History & Memory: A Look At “After Watching the Challenger Documentary on Netflix”

There are memories I recall that we collectively refer to as history: watching footage of 9/11 from my apartment in Minneapolis or seeing news of the Berlin Wall as a child. There are other memories, just as powerfully present, that shape who I am with no public discourse (comforting my daughter when her fish died, learning my son had his first kiss). These personal histories are deeply felt yet remain unknown. What Clint Margrave manages to do in his poem “After Watching the Challenger Documentary on Netflix” is brilliantly blend the space between collective and personal histories. He creates a poem that functions as history, memory, and private narrative, all at once.   

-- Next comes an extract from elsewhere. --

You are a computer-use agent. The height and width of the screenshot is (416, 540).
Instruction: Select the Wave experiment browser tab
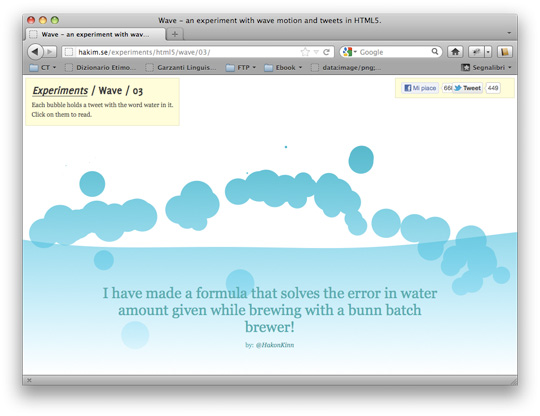point(95,34)
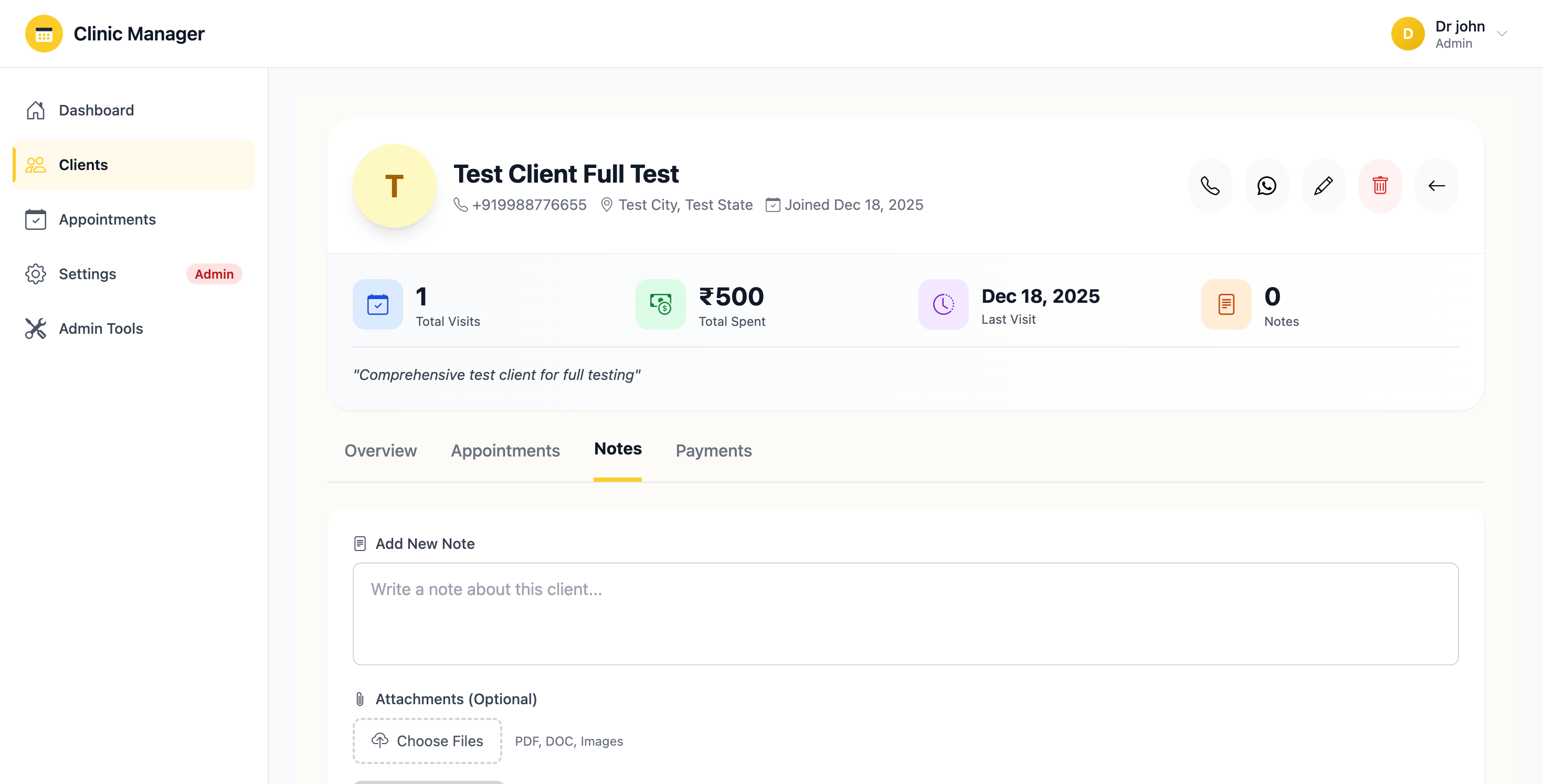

The title, simple and direct, leads us in. And it’s not just the title that is simple and direct but the poetic voice as well, which only works if the author has a certain kind of intellectual and emotional confidence in the work. To Margrave’s credit, it works extremely well here. (I sometimes find excessive, ornamental complexity and lyricism in a poem to be the equivalent of a bathroom deodorizer; you know the writer is spraying it everywhere to cover up the smell of bullshit, but I digress…) 

Margrave brings us back to “The falling debris,” The schoolteacher,” and the “sky blue walls” of his sixth-grade class. We are given a classmate who “kept launching / and exploding” a toy shuttle, playground “jokes,” and a time capsule which eventually gets thrown out. 

Retelling a collective memory is a balancing act. To capture what many experienced without cliche, without speaking over people from a soapbox, is a difficult task. I can write about Margrave’s pacing, his restraint, and even about his ability to make common adjectives (little, sky blue) seem like million dollar words by their placement, but the key aspect is the parallels, the pairings (some implied) presented throughout: the disaster and the documentary about the disaster, the toy shuttle and the Challenger, the sky blue walls and the sky itself. The school teachers. The mother and son. History, memory. Margrave takes a snapshot and transforms it into a profound poem. 

Some traumas, some memories replay over and over. Sometimes we are the boy launching and relaunching our toy shuttle to the same awful ending because we can’t fully process any other way. Witnessing changes us. “I’m a little more aware of dying now,” the note in the capsule reads (one which he “hid,” in a drawer, a telling detail). In the end, the mother throws out the capsule “not knowing / what she’d found, / or what” the speaker lost. 

I can’t exactly say with absolute certainty what was lost (innocence, a sense of immortality?) but I believe it’s something we all lose eventually. Isn’t it a comfort to know a capsule of a poem like the one Margrave wrote can give us something back?